The dataset has the following fieldsΒ²:

  • image_id: A unique numeric ID assigned to each image.
  • image: An instance of the PIL.Image.Image class that represents the image.
  • width: The width of the image.
  • height: The height of the image.
  • objects: A dictionary that contains metadata related to the bounding boxes of objects present in the image.
  • bbox_id: A unique numeric ID assigned to each bounding box annotation.
  • category: The category of the object.
  • area: The area covered by the bounding box.
  • bbox: The coordinates of the object’s bounding box in the Pascal VOC format.

PRETRAINED MODELS AND TRANSFER LEARNING

As mentioned earlier, in this blog we’ll harness the power of pretrained models. These models, trained on large datasets, have already learned a lot of features and patterns. By using these models, we can leverage their learning and apply it to our specific task. This is especially useful when we have a limited amount of data for our task or when we want to save time and computational resources.

In our case, we’ll use the YOLOs-Fashionpedia⁴ model, which has been pretrained on the YOLO-Small⁡ architecture. This model has already learned to detect various fashion items, making it a perfect starting point for our task.

HELPER FUNCTIONS

In the course of executing this project, I discovered a substantial resource in Valentina Feruere Vega’s GitHub repository⁢. This repository furnished a comprehensive guide on fine-tuning the Fashionpedia dataset, a process that was integral to this project. To streamline the handling of our dataset and make it compatible with the YOLO-Small model, I have compiled a set of helper functions. These functions are specifically designed to reconcile the discrepancy between the bounding box (bbox) format used in the Fashionpedia dataset (x1, x2, y1, y2) and the format required by YOLO-Small (x_center, y_center, width, height):

def xyxy_to_xcycwh(box):
x1, y1, x2, y2 = box.unbind(dim=1)
width = x2-x1
height = y2-y1
xc = x1 + width*0.5
yc = y1 + height*0.5
b = [xc, yc, width, height]
return torch.stack(b, dim=1)

def cxcywh_to_xyxy(x):
x_c, y_c, w, h = x.unbind(1)
x1 = x_c - 0.5 * w
y1 = y_c - 0.5 * h
x2 = x_c + 0.5 * w
y2 = y_c + 0.5 * h
b = [x1, y1, x2, y2]
return torch.stack(b, dim=1)

To preprocess the images from the dataset, which are stored as PILImage objects, we will utilize the YOLOS Feature Extractor. This feature extractor will transform the images into a tensor format consisting of numerical values. This preprocessing step is essential for further analysis and manipulation of the images within the YOLOS framework.

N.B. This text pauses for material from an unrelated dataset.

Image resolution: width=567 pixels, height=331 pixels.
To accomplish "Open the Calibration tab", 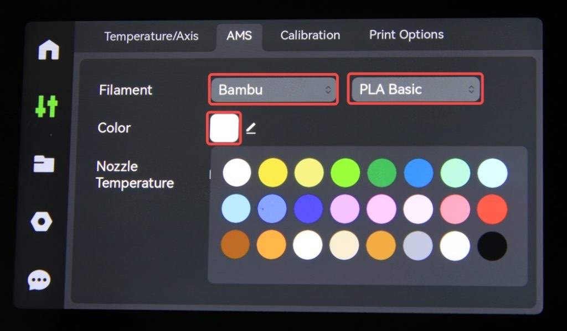I will coord(310,35).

# Load our feature extractor: yolos-small
feature_extractor = YolosFeatureExtractor.from_pretrained('hustvl/yolos-small', size=816, max_size=864)

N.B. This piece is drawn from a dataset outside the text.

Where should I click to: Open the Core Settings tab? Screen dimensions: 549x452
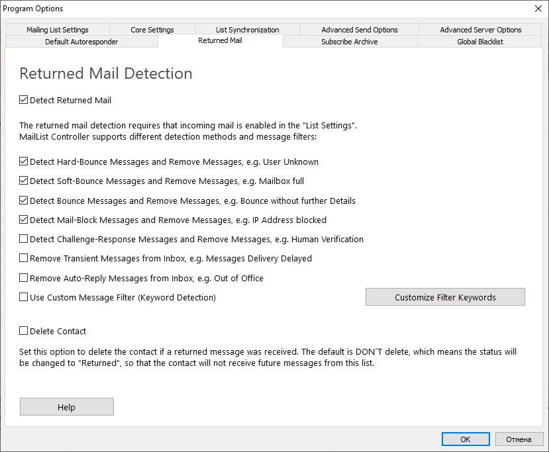click(152, 30)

Now we can apply the following transformations to make it compatible with the model:

def rescale_bboxes(out_bbox, size, down=True):
img_w, img_h = size
if down:
b = torch.Tensor(out_bbox) / torch.tensor([img_w, img_h, img_w, img_h], dtype=torch.float32)
if not down:
b = torch.Tensor(out_bbox) * torch.tensor([img_w, img_h, img_w, img_h], dtype=torch.float32)
return b

def transform(batch):
inputs = {}
inputs['pixel_values'] = feature_extractor(batch['image'], return_tensors='pt')['pixel_values']
labels = []
bbox = [rescale_bboxes(batch['objects'][i]['bbox'], (batch['width'][i], batch['height'][i])) for i in range(len(batch['objects']))]
bbox = [xyxy_to_xcycwh(torch.Tensor(bbox_i)) for bbox_i in bbox]
labels.append({
"boxes": bbox,
"class_labels": [object['category'] for object in batch['objects']],
"image_id": torch.Tensor([batch['image_id']]).int(),
"area": [object['area'] for object in batch['objects']],
"iscrowd": torch.Tensor([0 for _ in batch['objects']]).int(),
"orig_size": torch.Tensor([(batch['width'], batch['height'])]).int(),
"size": torch.Tensor([inputs['pixel_values'].shape[1:]])[0].int(),
})
inputs['labels'] = labels
return inputs
# Apply transformations to make it compatible with the model
prepared_train = train_dataset.with_transform(transform)
prepared_val = val_dataset.with_transform(transform)
prepared_test = test_dataset.with_transform(transform)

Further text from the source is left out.